The Story
Why it exists.
The beginning
Union launched in July 2012 as a British niche house with a point of view: fragrance as storytelling medium, not just scent object. Four fragrances debuted simultaneously, Holy Thistle, Quince Mint & Moss, Celtic Fire, and Gothic Bluebell, each drawing from literary and historical registers that most perfume houses wouldn't touch. Quince Mint & Moss stood apart from the start. Where other niche releases of that era chased oud and ambergris, this one looked inward, toward hedgerows, damp stone, and the particular green of an English garden after rain. Perfumer Anastasia Brozler chose quince as the heart, a fruit rarely centered in Western perfumery, and built around it with materials that read as distinctly British: garden mint, Caledonian juniper, wild thyme. The result was a fragrance that smelled like a place rather than a concept.

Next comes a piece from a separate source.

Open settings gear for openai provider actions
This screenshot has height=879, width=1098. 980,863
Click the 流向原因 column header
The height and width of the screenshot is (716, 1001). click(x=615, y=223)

What makes the structure interesting is how it refuses the obvious arc. Most aromatic-fresh fragrances open bright and die fast, mint and citrus doing their thirty-minute dash before the base arrives to hold things down. Quince Mint & Moss plays the long game. The mint doesn't vanish; it evolves, becoming less sharp and more herbal as the wild thyme and sage arrive. The quince doesn't announce itself in the opening, it emerges slowly, almost accidentally, from underneath the green. And the moss isn't a finisher. It's the spine. Mountain ash adds a mineral, slightly bitter counterpoint that keeps the base from becoming soft or predictable.
The evolution
The opening arrives crisp and immediate. Juniper berries lead, giving off that gin-and-tonic brightness that smells like late afternoon in a country pub. Petitgrain and mint follow, green, cool, slightly astringent. The mint stays longer than expected, keeping things sharp for the first hour. Then the hand-off: wild thyme and sage arrive together, herbal and slightly medicinal, shifting the character from bright to grounded. This is where the quince appears, not as a prominent fruit note but as a subtle floral-pear presence that softens the edges without sweetening them. The mint hasn't fully left. It lingers in the background, a cool thread running through the heart. By hour three, the moss takes over. Damp, mineral, close to the skin. Mountain ash adds a quiet bitterness that keeps the base honest. Eight to ten hours on most skin types. The sillage stays moderate throughout, intimate, not projecting, the kind of fragrance you have to lean in to appreciate. The next morning, there's a faint green-moss trace on the wrist. Not animalic. Not sweet.
Cultural impact
Part of Union's four-fragrance debut in July 2012, Quince Mint & Moss found an audience among wearers who wanted green and herbal without the typical aquatic or ozonic clichés of that era. The quince note was unusual for Western perfumery at the time, and some reviewers noted it as a refreshing alternative to more mainstream fresh fragrances. Compared favorably by some to Penhaligon's Juniper Sling, though less widely distributed. The fragrance occupies a specific space: too herbal for casual summer wear, too green for evening, but ideally suited to the kind of person who wants something that smells like a place rather than a concept.